Arts

November 18, 2009 at 4:59 AM

Family group brings folk talent to town

When Arlo Guthrie, and his extended family, took the stage Tuesday night at the State Theatre, 130 W. College Ave., the politically themed folk singer came full of both songs and stories.

The veteran singer reflected on his experiences at Woodstock, an event he said reporters asked him about all summer in anticipation of the festival's 40th anniversary.

"Well, I remember getting there," Guthrie said to a crowd rapt in laughter. "I remember looking at more people at one time than I knew I ever would again. I was looking at them the way you could back then - at each one individually."

The first portion of the group's performance consisted of family friendly songs, with the group playing a number of children's songs.

The group brought out four of the family's children to help sing these songs with them, expanding the constantly shifting group to 14 members at one point.

"My dad wrote a lot of kids songs because, I guess, that was a way to keep them quiet," Guthrie said. "Back then there was no entertainment industry."

Guthrie's now deceased father, Woody Guthrie, was a central focus of the evening. The group played songs by Arlo Guthrie, Woody Guthrie and other family members who took the stage during the evening.

"I think it's wonderful - the children put tears in my eyes," said Dick Gold, a State College resident. "I like folk music and the common experience it comes out of."

The concert began with just Arlo's youngest daughter, Sara Lee Guthrie, and her husband Johnny Irion taking the stage to play an acoustic guitar song the couple wrote.

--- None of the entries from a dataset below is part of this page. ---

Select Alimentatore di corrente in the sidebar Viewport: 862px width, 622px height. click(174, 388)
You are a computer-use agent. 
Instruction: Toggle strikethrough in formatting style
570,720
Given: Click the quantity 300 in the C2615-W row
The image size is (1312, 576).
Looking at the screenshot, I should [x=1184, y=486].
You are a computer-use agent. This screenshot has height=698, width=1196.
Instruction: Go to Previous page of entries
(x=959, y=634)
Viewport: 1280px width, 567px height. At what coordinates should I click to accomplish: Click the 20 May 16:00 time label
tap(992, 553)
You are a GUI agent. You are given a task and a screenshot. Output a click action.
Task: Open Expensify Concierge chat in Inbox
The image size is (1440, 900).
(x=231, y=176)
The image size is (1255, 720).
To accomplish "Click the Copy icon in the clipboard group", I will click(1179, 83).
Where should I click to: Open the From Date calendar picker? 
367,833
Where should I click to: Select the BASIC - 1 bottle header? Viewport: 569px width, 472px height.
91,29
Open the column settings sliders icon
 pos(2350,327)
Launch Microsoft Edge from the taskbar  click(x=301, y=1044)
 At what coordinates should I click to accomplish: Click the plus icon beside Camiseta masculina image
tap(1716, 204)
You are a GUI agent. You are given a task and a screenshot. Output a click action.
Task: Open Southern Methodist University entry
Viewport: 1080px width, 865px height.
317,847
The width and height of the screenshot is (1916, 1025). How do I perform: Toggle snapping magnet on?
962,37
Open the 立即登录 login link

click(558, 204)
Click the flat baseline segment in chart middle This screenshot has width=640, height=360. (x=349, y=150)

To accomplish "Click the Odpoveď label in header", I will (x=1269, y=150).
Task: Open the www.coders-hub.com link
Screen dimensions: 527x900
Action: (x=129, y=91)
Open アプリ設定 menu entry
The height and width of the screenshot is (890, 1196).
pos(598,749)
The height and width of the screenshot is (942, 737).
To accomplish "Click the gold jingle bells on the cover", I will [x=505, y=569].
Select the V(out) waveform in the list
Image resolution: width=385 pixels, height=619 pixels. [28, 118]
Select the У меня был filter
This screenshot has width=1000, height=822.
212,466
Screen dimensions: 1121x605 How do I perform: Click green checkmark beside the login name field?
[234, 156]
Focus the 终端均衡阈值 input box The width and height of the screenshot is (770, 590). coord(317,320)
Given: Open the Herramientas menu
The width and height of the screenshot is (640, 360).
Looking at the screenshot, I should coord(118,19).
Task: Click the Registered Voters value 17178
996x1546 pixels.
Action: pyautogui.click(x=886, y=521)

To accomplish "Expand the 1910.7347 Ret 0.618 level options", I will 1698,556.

The singer's daughter played a guitar solo during the piece and made some slip-ups but the couple recovered well.

"She's a hot picker once you get to know her," Irion said.

Despite the large number of songwriters present, much the material performed was penned by Woody Guthrie and came from the Woody Guthrie Archives.

These archives contain lyrics to hundreds of songs but no recorded music, and as such the band had to write it themselves.

"Woody said, 'I usually play just two chords - I play Gs, I play Ds, and sometimes I play Cs to impress the ladies,' " Sara Lee Guthrie said. "Hopefully he was talking about our grandma."

The band also performed Woody Guthrie songs with music written by other musicians, such as Billy Bragg, Wilco and a klezmer group the Klezmatics.

Matt Olsen, of Clearfield, Pa., enjoyed the focus on Arlo Guthrie's father.

"I'm more of a Woody fan and I like how they threw in the old stuff that no one's ever heard," Olsen said. "I'm loving how the whole family came out. I knew a lot of the family did music but I never heard his daughter play. I was amused and delighted."

While many members of the family performed original songs, Sara Lee Guthrie's performance took a more prominent role than many of her relatives, performing lead vocals on many of the Woody Guthrie songs, as well as her own pieces.

At one point Arlo Guthrie introduced a song his father had written from the perspective of an outlaw who received a letter from a sheriff asking him to come to his office "Dead or Alive."

"I've been singing this song for years and only recently realized that if the sheriff knew where to send the letter, he could have just gotten the man himself," Guthrie said. "Poetic license or something."

The between song banter took a very prominent role throughout the night, keeping the audience laughing and entertained.

Dave Orrson (junior-material science) said he's been a fan of Guthrie for about five years and went to the concert for just that reason.

"That's why I wanted to come," Orrson said. "I think he's a really great storyteller."